Here’s what I’d really like to get across, Gamby. Newcastle has a sense of community. Get it? Of course you do. Seriously though, if anyone’s told you that Melbourne or Sydney, or anywhere else for that matter, is the culture capital of Australia, unfriend them immediately. In fact next time you see them, politely ask that they take a long walk through the Hall of Mirrors.
Invite the Royalty posse along and we can take a leisurely stroll through Newcastle’s museum and numerous art galleries. You’ll love The Big Egg on Laman Street! One of the world’s great egg-based sculptural landmarks. You and the Royalty lads will find yourselves mesmerised by its oval beauty. If the egg doesn’t do it for you, then we can climb to the top of Newcastle Foreshore’s legendary Ribbed Invader, a tower purpose-built for our reigning monarch’s global bungee tour of 1988.

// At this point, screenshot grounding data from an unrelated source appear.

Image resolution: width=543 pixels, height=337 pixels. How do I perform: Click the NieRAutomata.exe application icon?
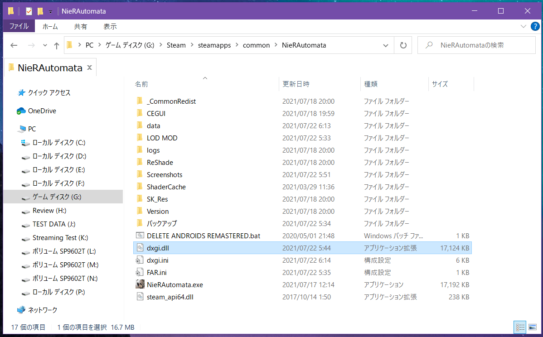140,285
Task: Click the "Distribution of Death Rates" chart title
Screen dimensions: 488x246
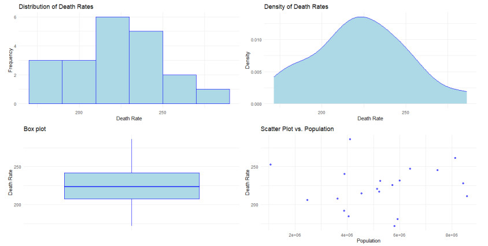Action: pos(56,6)
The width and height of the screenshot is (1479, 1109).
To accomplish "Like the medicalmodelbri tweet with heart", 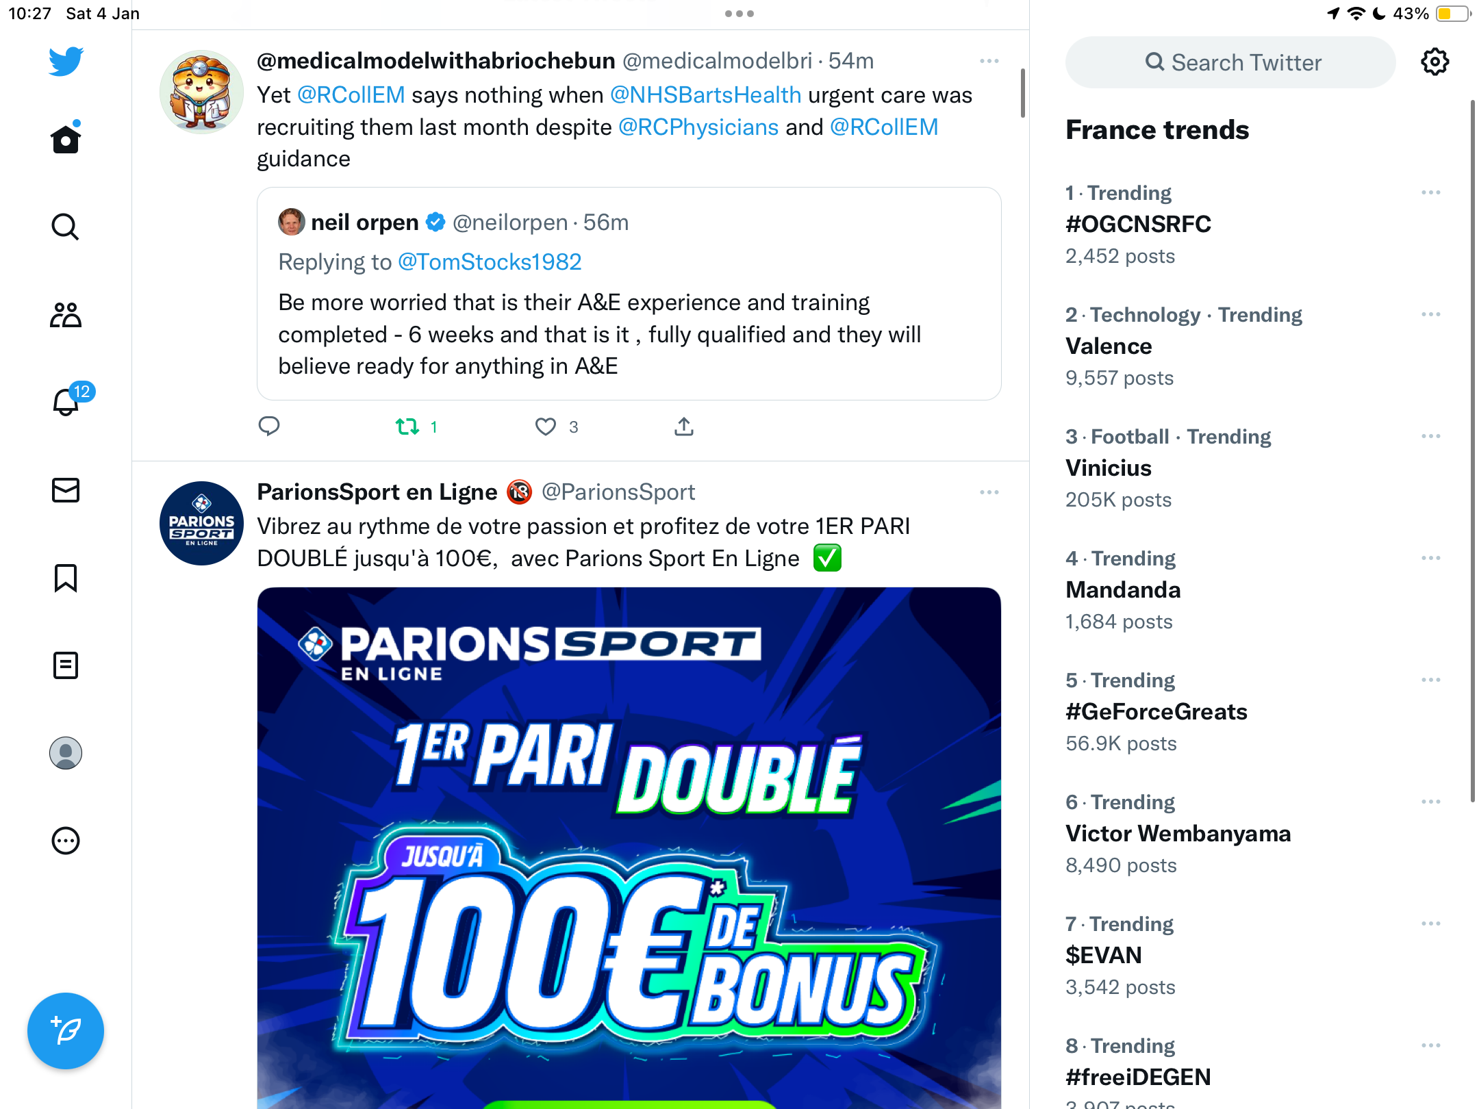I will coord(545,426).
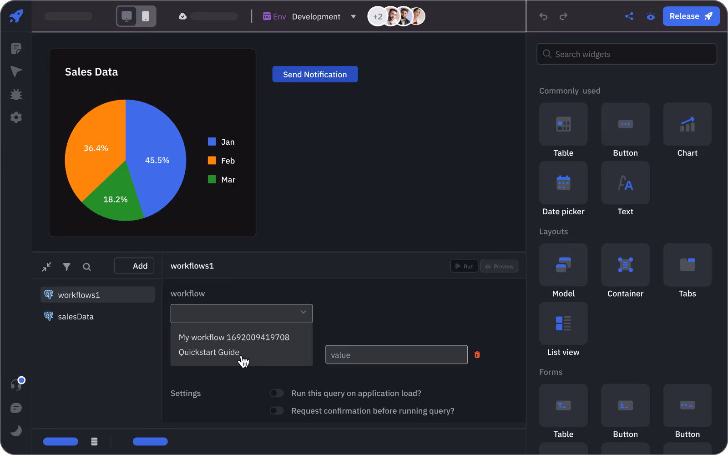Enable request confirmation before running query

(x=277, y=411)
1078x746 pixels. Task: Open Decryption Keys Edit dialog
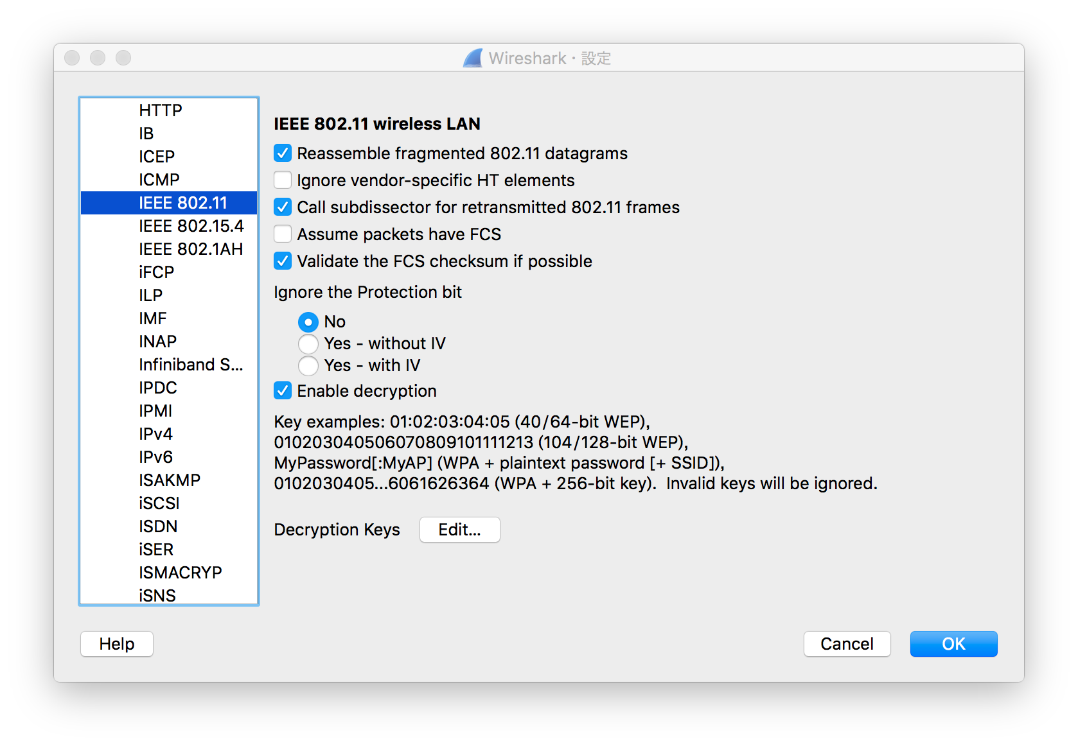(459, 530)
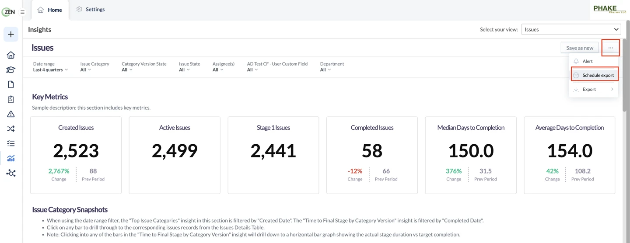The width and height of the screenshot is (630, 243).
Task: Toggle the hamburger menu beside ZEN logo
Action: click(x=22, y=12)

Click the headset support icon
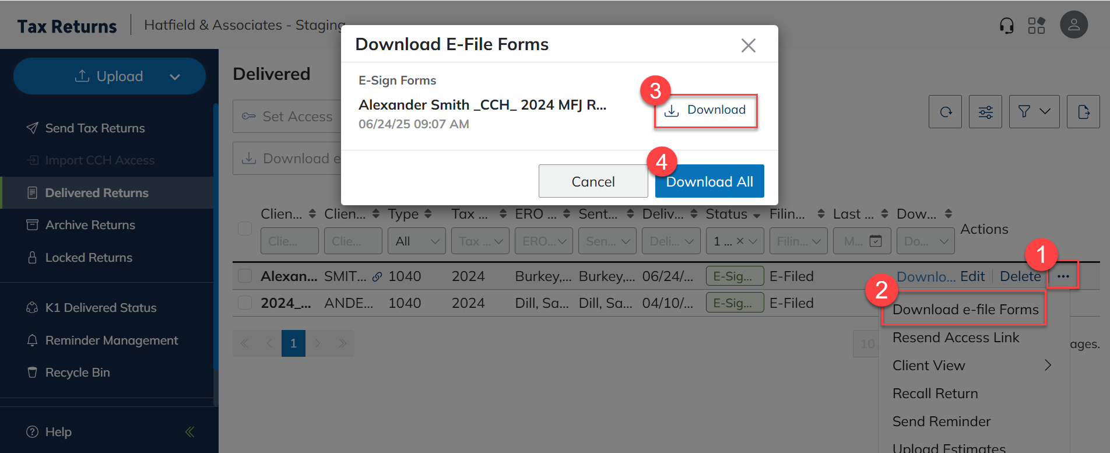(1006, 26)
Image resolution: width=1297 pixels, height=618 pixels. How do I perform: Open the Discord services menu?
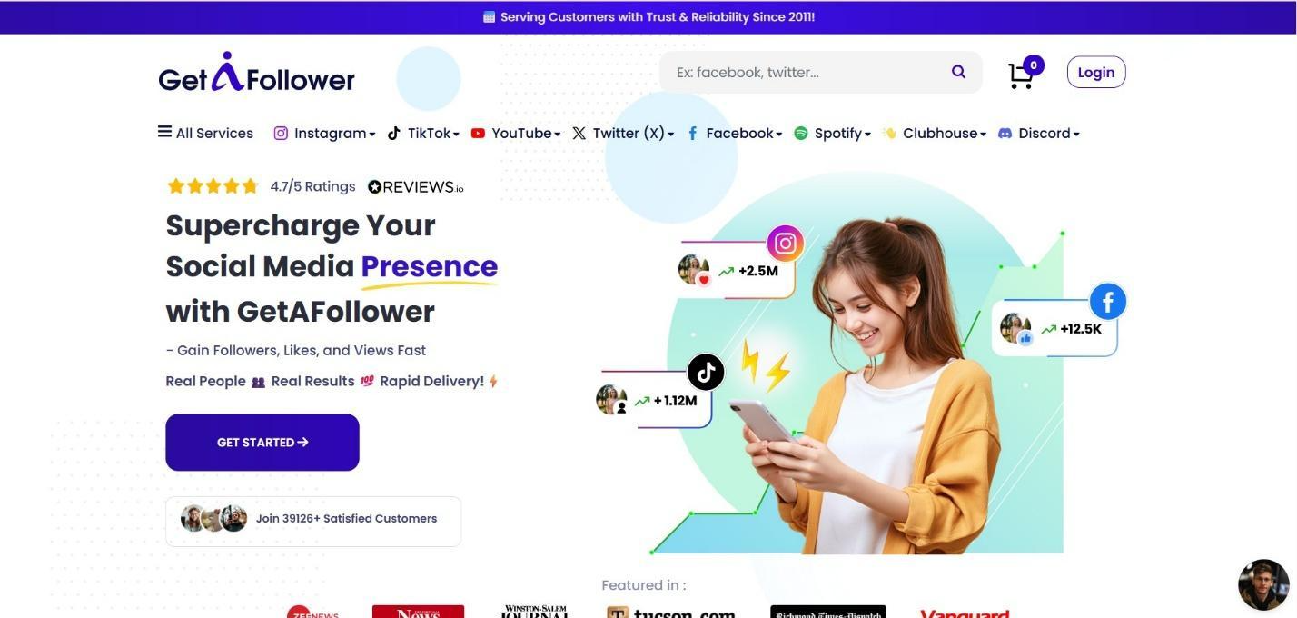tap(1039, 134)
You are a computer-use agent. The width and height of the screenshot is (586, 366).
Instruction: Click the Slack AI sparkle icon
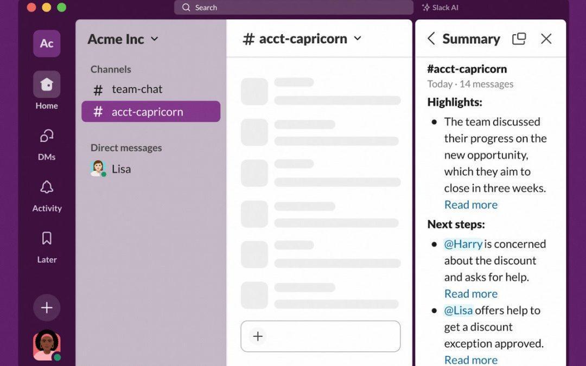click(x=426, y=8)
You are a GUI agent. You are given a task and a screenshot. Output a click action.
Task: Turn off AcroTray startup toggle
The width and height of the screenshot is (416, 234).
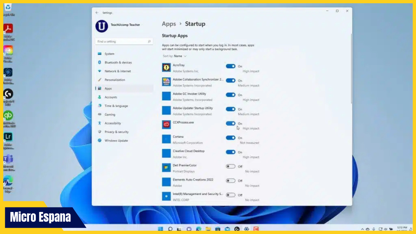230,66
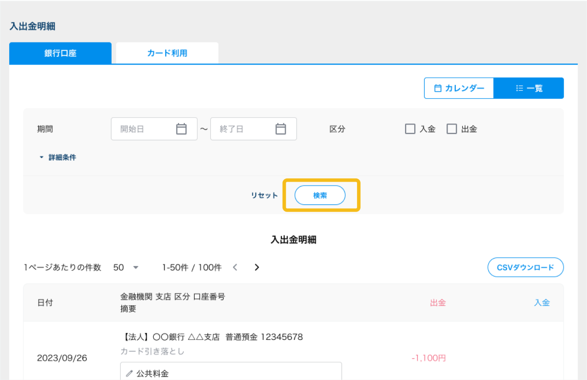Click the 日付 column header
This screenshot has height=380, width=587.
[45, 302]
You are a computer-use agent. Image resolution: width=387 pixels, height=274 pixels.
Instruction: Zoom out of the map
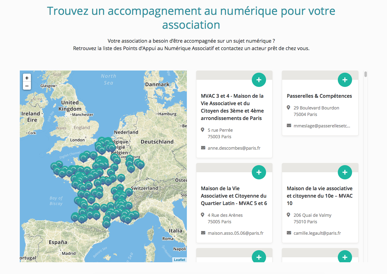27,86
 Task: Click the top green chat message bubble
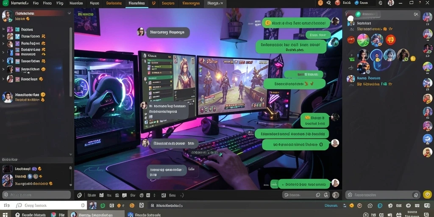tap(296, 23)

And there’s artworks everywhere! We’ve got so many top-shelf murals around the city that business owners need to inexplicably paint over them!
Luckily for the people of Newcastle, Gamby, our main sport happens to be the best in the world. Rugby league, bruv. Our team’s not so hot right now but, as Copernicus once said, winning is for losers. The Knights play for enjoyment and the fitness aspects. Gamby, let’s go to a game, get a pie, chips and tinny and cheer on the red and blue from the hill. You’ll bloody love it. It’s what farkin’ Newie is all about.
Newcastle has a soccer team too but, well, you know… they’re a soccer team.
I could list all the reasons to return to Newcastle but you’re a busy man, you don’t have time to read an 800-page treatise on this fair city, even if it is the best in the world. And no one in Newcastle would dare suggest that you OWE us a return performance, Gamby. We’d never suggest that. Verbally.